No mês de agosto aconteceu a nona edição da BrazilJS em Porto Alegre/RS, que contou com dois dias de palestras e muita interação entre a comunidade.

Como destaques técnicos tivemos o Ivy, um otimizador do Angular que faz com que o pacote seja bem menor do que o normal - foram duas palestras com esse tema. Além disso, Leo Balter traz novidades sobre as novas versões do ECMAScript, como APIs de internacionalização que incluem datas, moedas e textos. Isso mostra que o JavaScript está, evidentemente, alçando voos cada vez maiores e mais consistentes. A Mozilla também esteve presente e apresentou seu TTS, uma biblioteca que transforma textos em áudios – como sugere a sigla, Text-To-Speech. A Google falou sobre o AMP – Accelerated Mobile Pages, framework que otimiza as páginas para dispositivos móveis para quem entra no site via seu buscador. GraphQL, Machine Learning em JavaScript, Worker DOM (trabalhar o DOM em background para aumentar performance no navegador) e VR para Web (Web VR) foram mais alguns dos temas expostos em Porto Alegre.

A palestra mais aguardada foi a do Mattias Petter Johansson, do canal Fun Fun Function, no final do primeiro dia.
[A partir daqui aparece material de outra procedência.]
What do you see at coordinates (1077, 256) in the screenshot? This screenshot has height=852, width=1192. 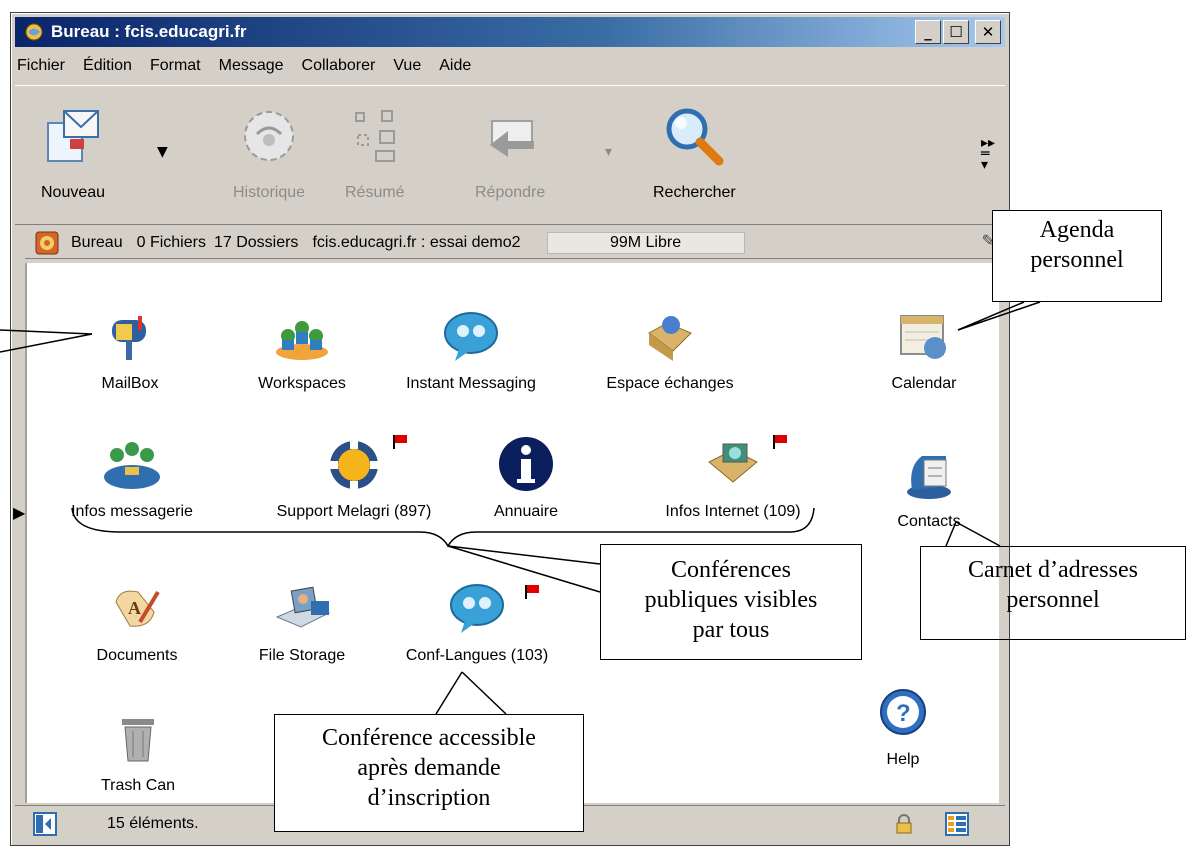 I see `callout-agenda: Agenda personnel` at bounding box center [1077, 256].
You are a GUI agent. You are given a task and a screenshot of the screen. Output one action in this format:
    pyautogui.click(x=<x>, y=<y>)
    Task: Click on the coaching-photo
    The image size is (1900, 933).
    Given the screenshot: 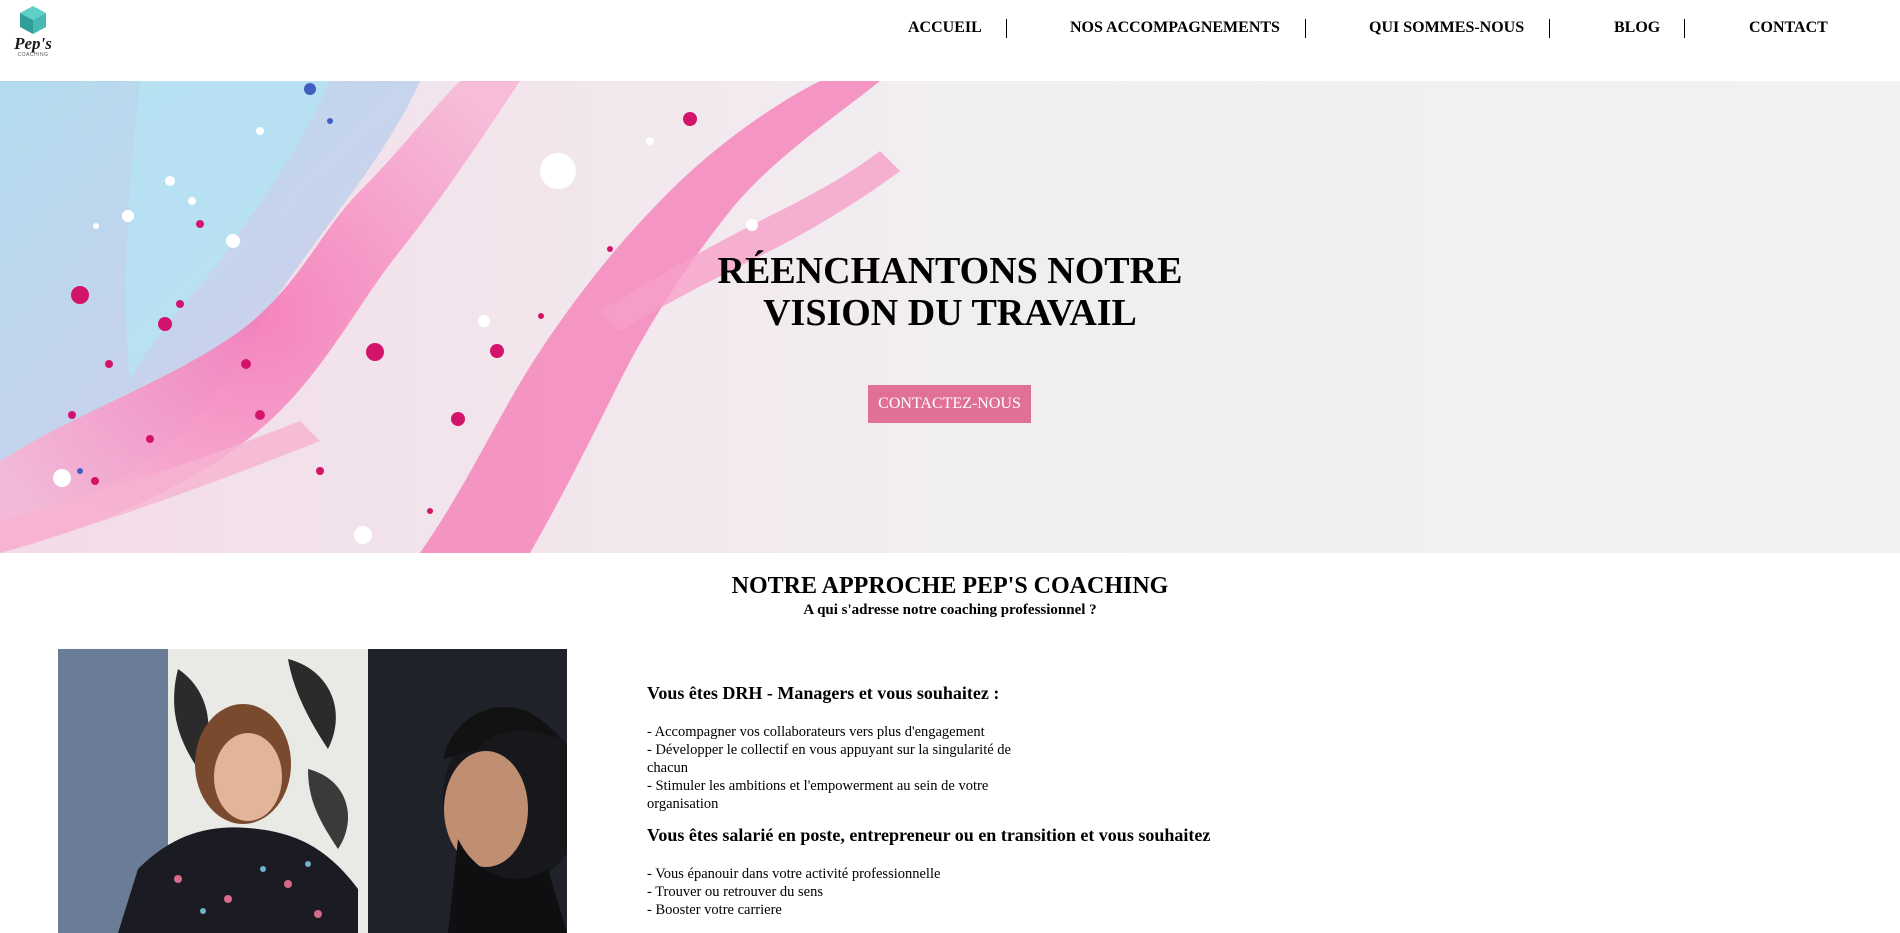 What is the action you would take?
    pyautogui.click(x=312, y=791)
    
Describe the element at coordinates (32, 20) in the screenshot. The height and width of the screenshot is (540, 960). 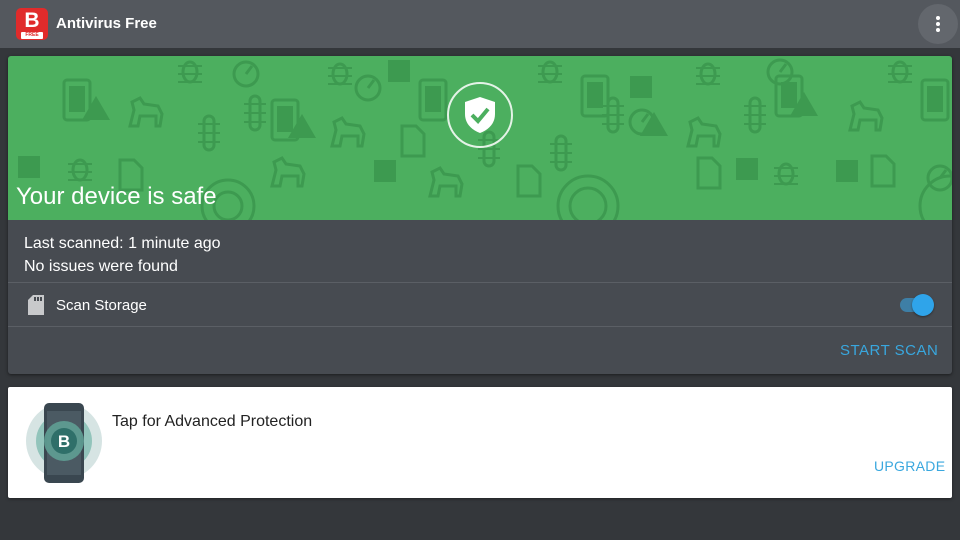
I see `logo-letter: B` at that location.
MPJ, como é conhecido, falou sobre como transformar seu sistema construído em “código macarrão” em algo que fosse melhor para a manutenção. Em vez de seguir um viés técnico, ele aborda uma visão humana sobre o processo. Essa forma de pensar o desenvolvimento sido bastante comum atualmente, tratando a área de TI de um ponto de vista das relações entre pessoas.

Mas falar de tecnologias era óbvio no maior evento de JavaScript do mundo, certo?
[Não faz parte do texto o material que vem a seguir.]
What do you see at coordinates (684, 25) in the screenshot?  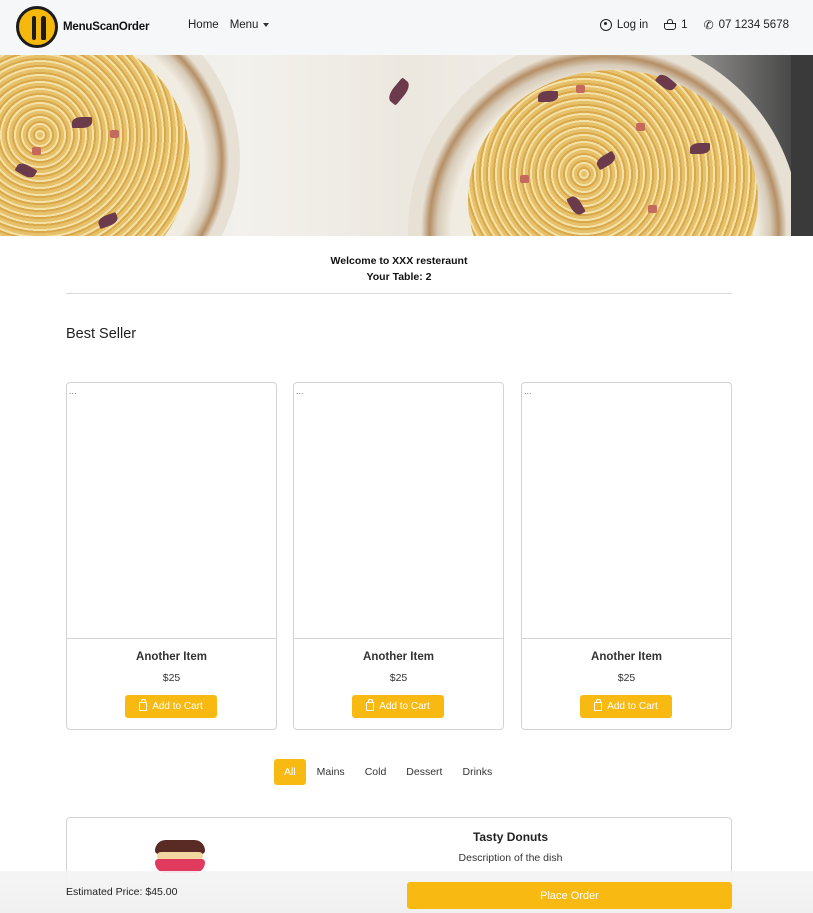 I see `cart-count: 1` at bounding box center [684, 25].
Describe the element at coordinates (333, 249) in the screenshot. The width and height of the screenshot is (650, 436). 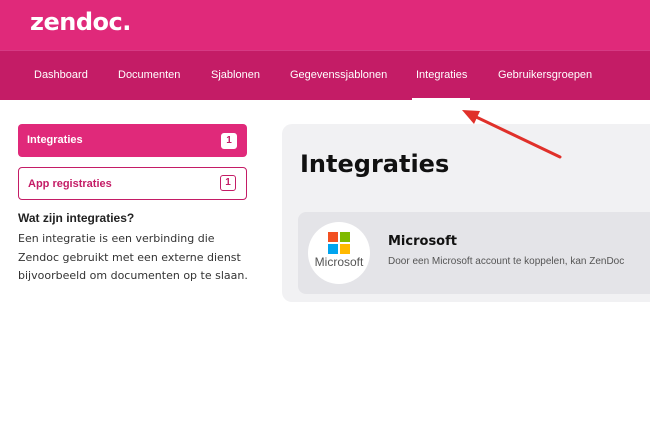
I see `ms-blue-square` at that location.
A BrazilJS esse ano teve um apelo social muito maior do que nos outros anos. Por exemplo, tivemos um vídeo de mais de 20 minutos sobre depressão, algo que fez muita gente se esforçar para não chorar. Nossa área está contaminada por essa praga e temos que conversar mais sobre isso. O mesmo Leo Balter que deu uma excelente palestra sobre a evolução da especificação da linguagem ainda aproveitou seu status como figurão do TC39 para tocar em assuntos importantes fora da tecnologia. Falou sobre desmatamento na Amazônia e também sobre os mais de 500 dias que se passaram desde o assassinato de Marielle Franco, reforçando que até agora o crime não foi solucionado e nenhum culpado foi devidamente condenado. O evento foi encerrado com a palestra de William Oliveira, apresentando o tema “Ascensão social pelo apoio das comunidades de programação”. Se pensava que ele falaria sobre empreendedorismo e afins, porém sua apresentação trouxe uma crítica duríssima à ilusão da meritocracia na categoria, além de ressaltar importância dos trabalhadores e trabalhadoras de TI se conscientizarem sobre o momento político que vivemos atualmente. A palestra final do evento não poupou críticas ao atual presidente Jair Bolsonaro e seus seguidores, esquentando o frio de 10 ºC de Porto Alegre!

A BrazilJS desse ano mostra a importância de ir além do óbvio. Obviamente são importantes as várias palestras técnicas inspiradoras, mas é igualmente necessário pensar no social, na formação de consciência política. A categoria de TI é uma das mais exploradas no sentido de extração de mais valia, portanto, reflexões desse tipo sempre são bem-vindas. Que seja o início de um grande movimento na comunidade, entendendo que pessoas são mais importantes que código!